The targeting of reporter Taylor Lorenz started a day after the International Women’s Media Foundation announced that it was starting a new resource center for journalists subject to online abuse.
Lorenz, a technology reporter who covers internet culture for the Times, on Tuesday had tweeted her followers to consider supporting women who were enduring online harassment.
“It’s not an exaggeration to say that the harassment and smear campaign I’ve had to endure over the past year has destroyed my life,” she tweeted. “No one should have to go through this. The scope of attack has been unimaginable. It has taken everything from me.”
Carlson pointed out the tweet that night on his show, which usually reaches between 3 million to 4 million viewers each weeknight. He cited her as a privileged person claiming victimhood.
“Destroyed her life?” he said. “Really? By most people’s standards Taylor Lorenz would seem to have a pretty good life, one of the best lives in the country, in fact.”
Carlson was supported by journalist Glenn Greenwald, an occasional guest on his show. Greenwald wrote that someone involved in polarizing debates should expect pushback. “It’s still just online insults,” he tweeted. “That’s not persecution.”
Carlson and the Times have a history. Last summer, he said on the air that the Times was working on a story about his house in Maine. He broadcast the names of the journalists supposedly working on the story, and they later said they had been subject to online abuse and, in one case, an attempted break-in. No Times story was written about Carlson’s Maine house.
The Times, in a statement Wednesday, said Carlson’s attack on Lorenz “was a calculated and cruel tactic, which he regularly deploys to unleash a wave of harassment and vitriol at his intended target.”
Fox backed up its star with its own response: “No public figure or journalist is immune from legitimate criticism of their reporting, claims or journalistic tactics. Carlson, on his show, revisited his own anger about the idea that where his family lived in Maine would become more widely known.
He said there is real harassment in the world, but an online attack against Lorenz “is not it.”
The International Women’s Media Foundation said that in a survey conducted in 2018, 63% of female journalists said they’d been threatened or harassed online. Of those who said they’d been harassed, 40% said they avoided reporting certain stories because of it.
Lorenz has visibility online since she reports on the rough-and-tumble world of social media for the nation’s leading newspaper. She noted, in an interview for The.Ink newsletter last summer with journalist Anand Giridharadas, that leaders in that industry don’t take online harassment seriously.

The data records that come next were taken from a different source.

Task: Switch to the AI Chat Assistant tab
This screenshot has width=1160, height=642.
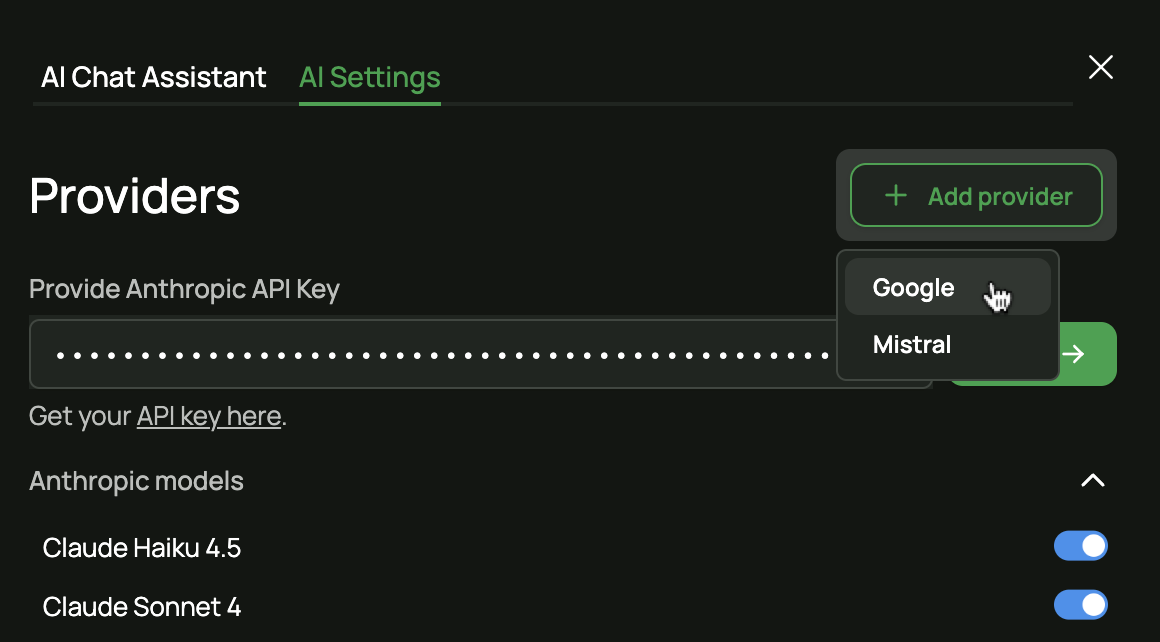Action: 154,77
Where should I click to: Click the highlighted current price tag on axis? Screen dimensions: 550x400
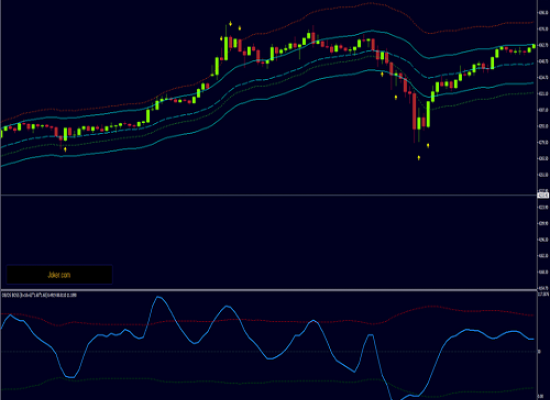coord(543,195)
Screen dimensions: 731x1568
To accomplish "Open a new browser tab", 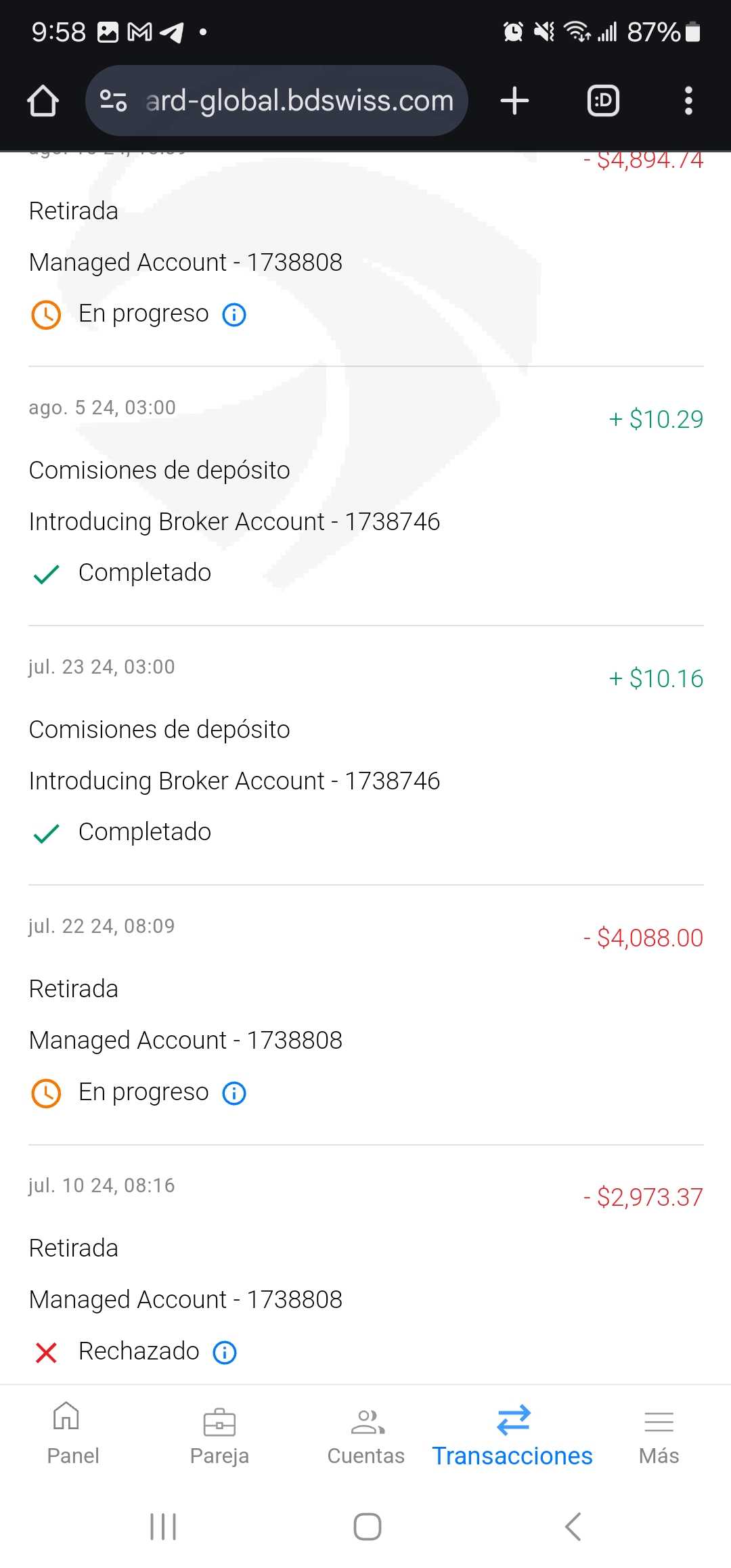I will tap(514, 101).
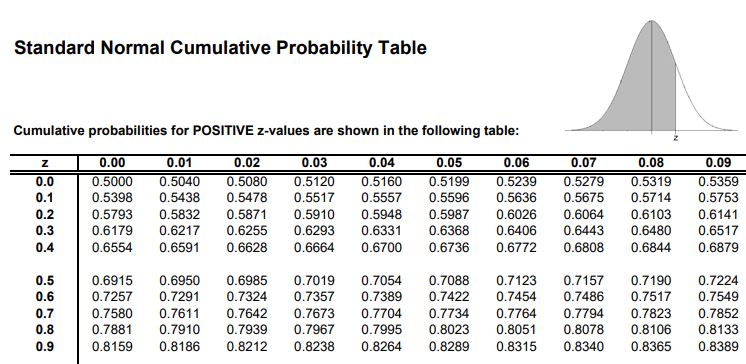
Task: Click the cell showing 0.7517
Action: point(651,297)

She told Giridharadas that she’s had a difficult time with strangers finding out about her personal life and background.
“That’s been really, really, really horrible,” she said. “I mean, I’ve gone into kind of a deep depression over it. I’ve thought about quitting my job over it. I hate it.”
On Twitter this week, she posted a copy of one message she had received online from someone who said “I hope you cry yourself to sleep every night. I hope you take your own life. I hope you live all your days in fear. You are the scum of the Earth. Why are you still breathing?” The person repeated “kill yourself” 11 times.
A spokeswoman for the Times said it has “dedicated staff and robust measures in place to protect journalists” against the overall backdrop of threats and online attacks. The newspaper would not discuss details.
One potential piece of advice for Lorenz — stay off the internet — doesn’t apply. Her job depends upon it.
Elisa Lees Munoz, executive director of the women’s media foundation, offered support on Thursday.
“Lorenz is a legitimate journalist whose work should be applauded, not attacked,” Munoz said. “Women journalists must be able to do their jobs without fear for their lives.”